Stored items
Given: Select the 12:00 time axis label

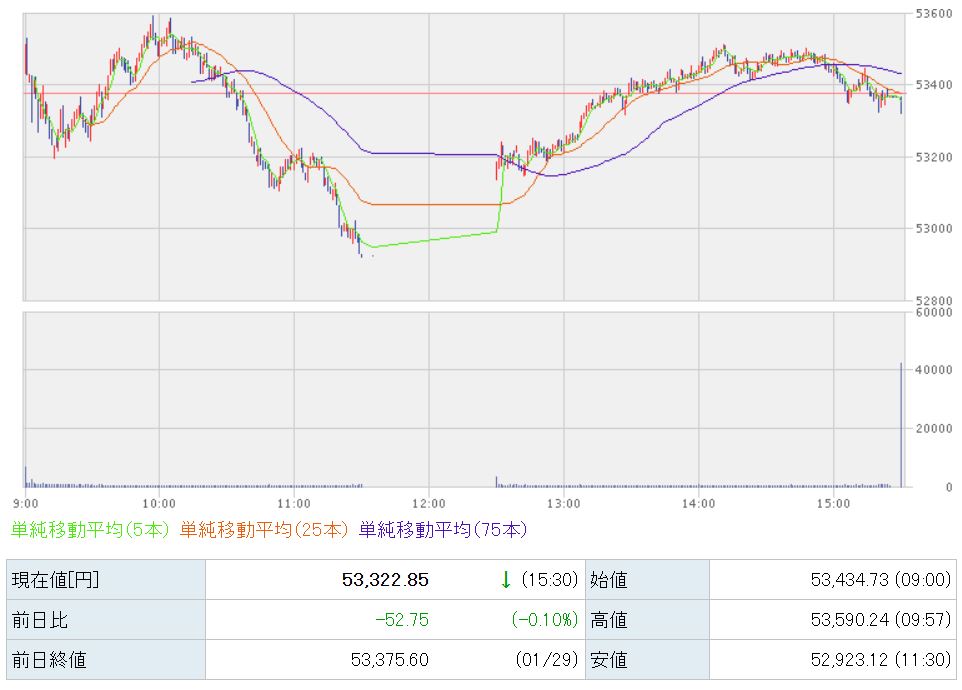Looking at the screenshot, I should click(428, 502).
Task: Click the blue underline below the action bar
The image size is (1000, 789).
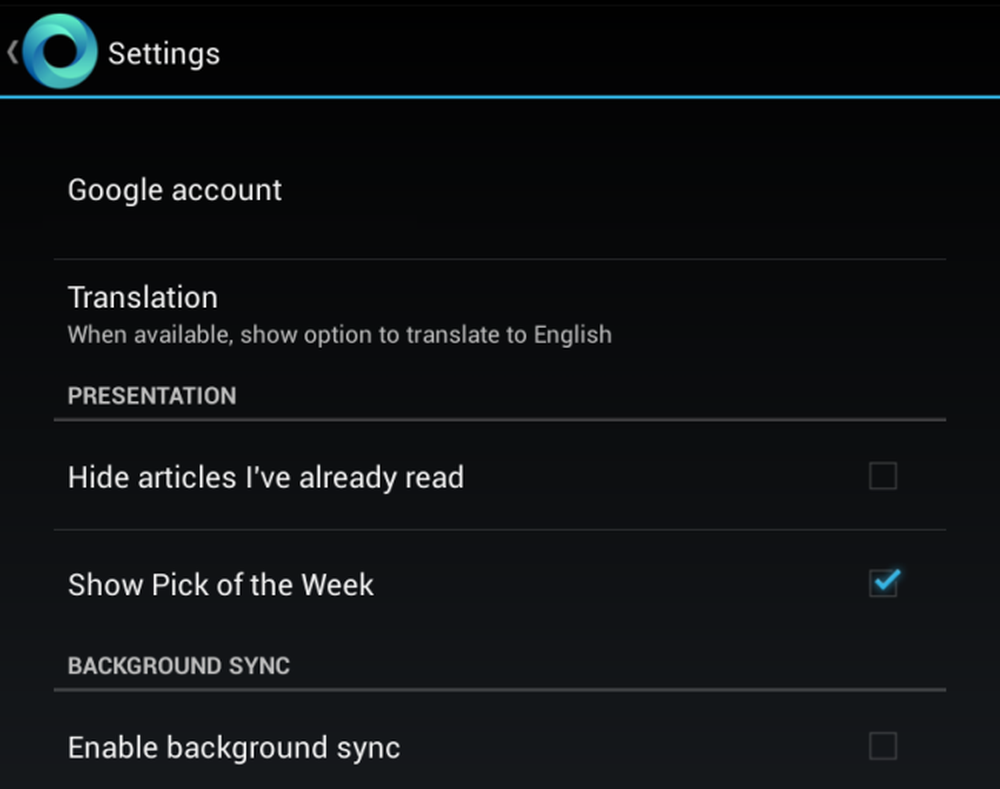Action: (500, 97)
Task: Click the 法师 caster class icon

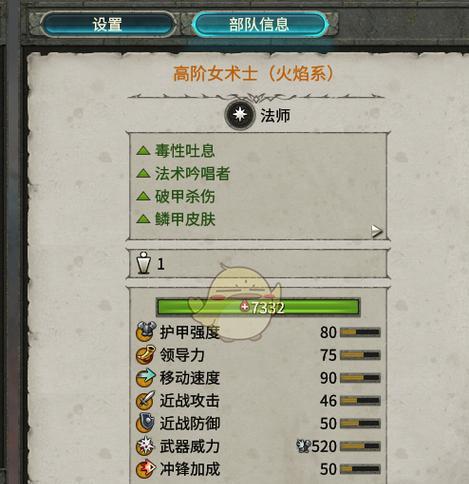Action: pyautogui.click(x=240, y=115)
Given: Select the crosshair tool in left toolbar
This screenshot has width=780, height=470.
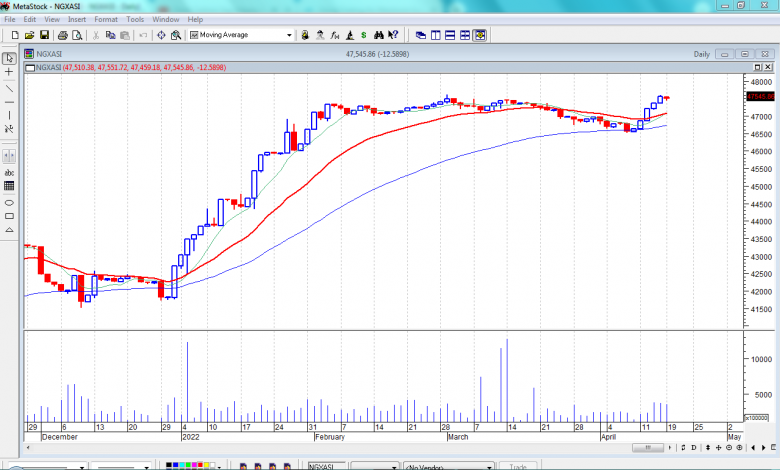Looking at the screenshot, I should click(9, 72).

- BRIEF: Only the lines from the line with "Task: Click the 法师 caster class icon" through the closing line of the data, both included, should be set down, exactly as written and without pictures.

- ANSWER BOX:
Task: Click the 法师 caster class icon

Action: pyautogui.click(x=240, y=115)
Given: Select the crosshair tool in left toolbar
This screenshot has width=780, height=470.
Looking at the screenshot, I should click(9, 72).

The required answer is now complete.